## EXTRACTED RECORDS
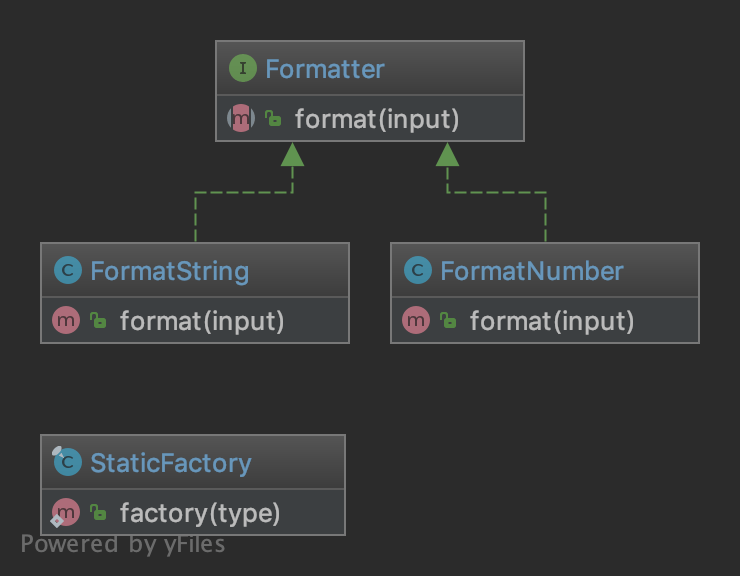Click the green interface icon beside Formatter
Image resolution: width=740 pixels, height=576 pixels.
242,69
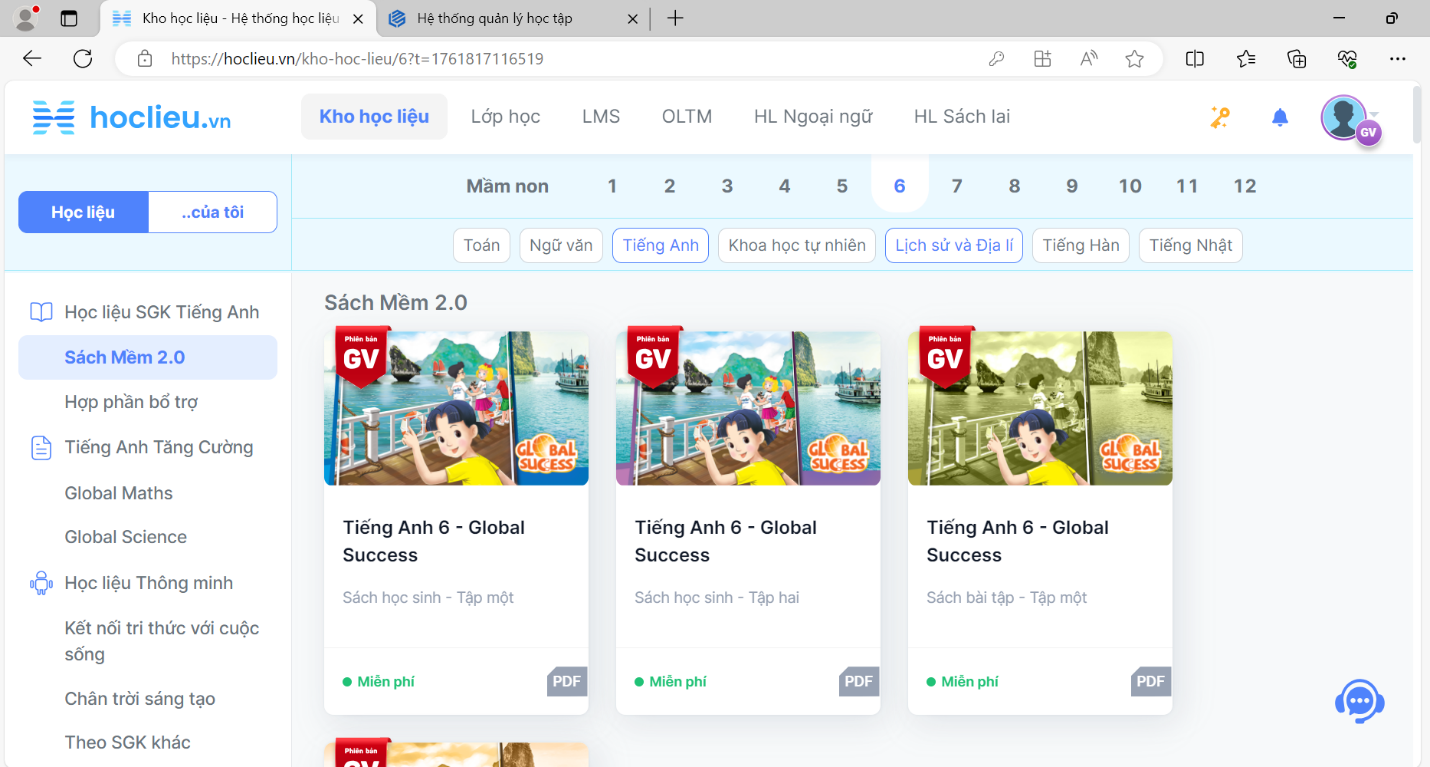The width and height of the screenshot is (1430, 767).
Task: Click the Toán subject button
Action: [481, 245]
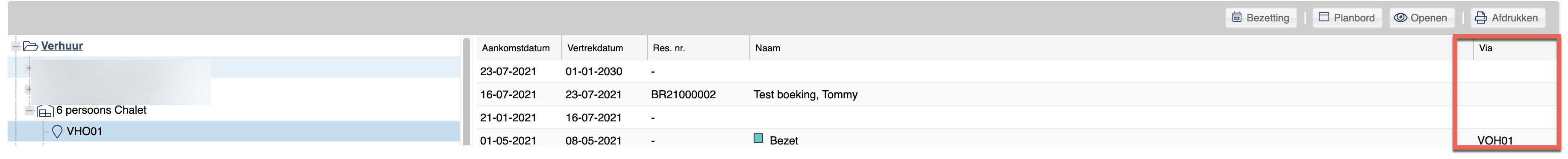1568x159 pixels.
Task: Click the printer icon for Afdrukken
Action: click(x=1480, y=18)
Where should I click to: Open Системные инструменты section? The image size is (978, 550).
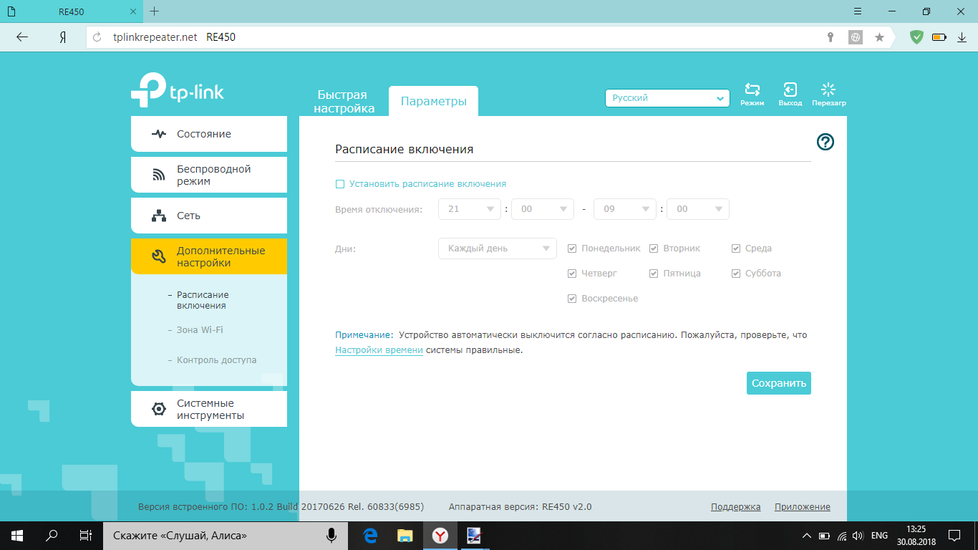[x=209, y=409]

## REQUIRED WORK
Write all of the lines above again, replacing "section" with "panel" and changing nothing else. Leave the pictures out.

## ANSWER IN FULL
Click the green interface icon beside Formatter
Image resolution: width=740 pixels, height=576 pixels.
242,69
The width and height of the screenshot is (1430, 767).
Task: Click the Toán subject button
Action: [481, 245]
1568x159 pixels.
Task: Click the printer icon for Afdrukken
Action: click(x=1480, y=18)
Where should I click to: Open Системные инструменты panel? The image size is (978, 550).
[x=209, y=409]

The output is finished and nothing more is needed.